Back at 2014’s I/O, Google unveiled a new all-encompassing design language called Material Design, aimed at drastically reshaping the look of everything Google.

While its first implementations were seen — understandably — on Android, it took a little longer for the transition to take place on the web; we are now seeing Chrome being reworked under Material’s principles, and it now appears that the company’s stronghold, Search, may be on the verge of its long overdue redesign …

As it often happens, the change is being spotted just by a handful of users — on Twitter as well as Reddit — with no identifiable pattern in terms of OS or the actual browser being used, indicating that the redesign is rolling out slowly via a server-side switch.

Considering the importance of the product it is no wonder that Google is taking such an approach, but we will likely see it increasingly more and more widespread over the coming weeks and months.

All considered, the visual change is actually not so drastic. The results’ grid, which is the fundamental UI element of Search on the web, has remained intact.
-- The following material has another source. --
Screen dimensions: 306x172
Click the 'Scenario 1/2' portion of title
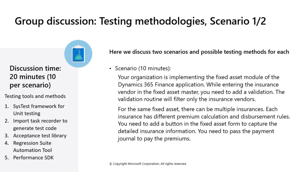(238, 21)
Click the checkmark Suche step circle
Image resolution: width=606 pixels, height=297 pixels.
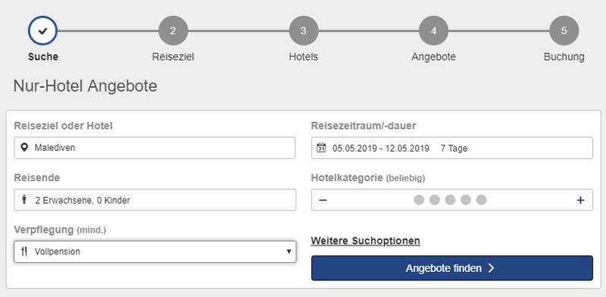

However, instead of relying solely on spacing to distinguish a result from another, white cards are being used to wrap them up, laid over a grey-ish background and outlined by a small drop shadow to accentuate the idea of elevation.
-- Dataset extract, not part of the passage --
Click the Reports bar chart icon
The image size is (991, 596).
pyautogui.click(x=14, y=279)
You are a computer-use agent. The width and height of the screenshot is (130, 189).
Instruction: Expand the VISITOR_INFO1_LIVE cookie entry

Other minor changes see the old settings cog replaced by Material’s standard vertical three-dot menu icon, as well as a toned-down magnifying glass eschewing its blue box in favor of a more streamlined white background.

Engadget is also reporting that results usually shown in the Knowledge Graph‘s box on the right have now been moved inline to the ‘main column’ above the other results; a somewhat weird change that may be only experimental and tweaked again in the future.